Blues coach Tana Umaga's reaction to his side's 16-16 stalemate with the Chiefs on Friday night was typical of that which comes with the dissatisfaction of a draw.
While pleased with his side's efforts after the demands which come with travelling to Africa, Umaga was of the firm opinion that it was a result which could easily have gone against them - and so often in the past, it had.
"We probably did enough to win it, but we also made enough errors to lose it too," said Umaga.
"There was a lot of heart and that’s one thing we can rely on now is our grit to get us through."
Both teams contributed to a heavy error rate as slippery conditions made life difficult at Eden Park, turning periods of possession and pressure into points proving a struggle in either direction.
But after the Chiefs forward had their way with their Blues counterparts in their first clash of the season, Umaga was pleased with the way they bounced back against such a high standard of opposition, revealing a certain additional source of inspiration.
"We had Steven Luatua and Charlie Faumuina possibly playing their last home game which it probably is now, I know that meant a lot to us so there was a bit of emotion out there."
"It was tooth and nail right to the end. You take your hat off to a quality Chiefs pack, the experience they have and the pressure they put on. And our boys stood up, that’s all we can ask."
Veiled positives aside, the defeat has certainly closed the door on the Blues' playoffs aspirations for 2017. Even a win would've had them reliant on some unlikely Highlanders slip-ups through their remaining three matches.
"But it's just that ruthless edge I suppose, those teams that do have it can put the points on when they need to and not make so many errors."
On the other side of the ledger, Chiefs coach Dave Rennie mirrored most of the emotions of his northern counterpart.

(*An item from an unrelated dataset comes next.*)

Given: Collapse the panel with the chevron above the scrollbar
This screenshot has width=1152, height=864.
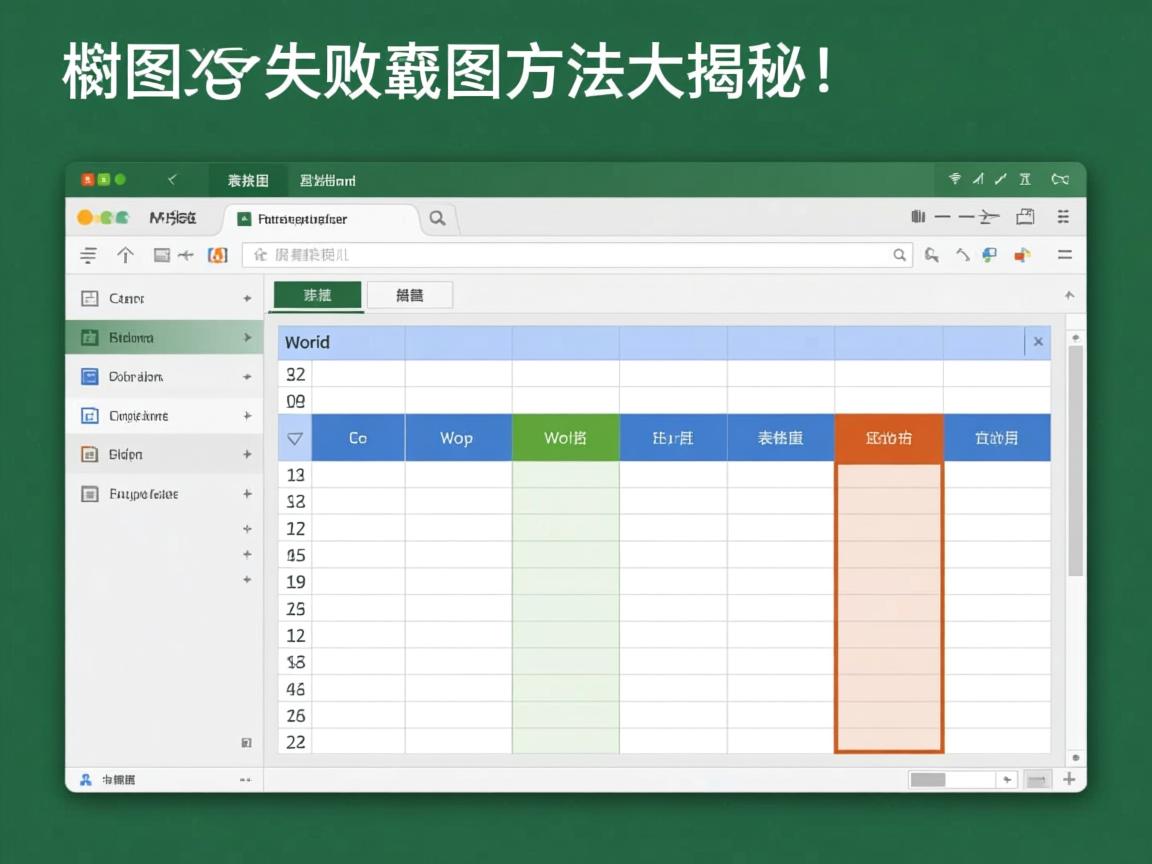Looking at the screenshot, I should (x=1069, y=295).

Rennie was left largely unimpressed by the both the performance of his side and the match itself.
"It was pretty flat, and it was a pretty average game of footy, I thought," he noted.
"I almost felt like it flattered us the score but, to be honest, both sides had plenty of chance but both sides were inaccurate and couldn't look after the ball, so maybe a draw's a fair result in the end."
The Glasgow-bound coach refused to blame the challenging conditions for his team's lack of cohesion, singling out the telling 11-4 penalty count against his men as unacceptable.
"We just didn’t build pressure for long enough, and the discipline was poor.
"We gave away some really dumb penalties from our big men up front. We have to sort that out, it's killing us."
One standout for the Waikato-based franchise was fullback Damian McKenzie, who scored one seering try and defended stoutly all evening, particularly under the high ball.
With Cruden's departure for France imminent there's been plenty of talk about him potentially shifting to the first-five position, however Rennie himself was adamant that from fullback is where he produces his best.
"We've played him at 15 because I think he's one of the best 15s in the world.
"I know everybody keeps calling him a 10 out of position, but he wouldn't have been an All Black if he was only a 10.
"He's certainly been in great form for us, he's been outstanding this year."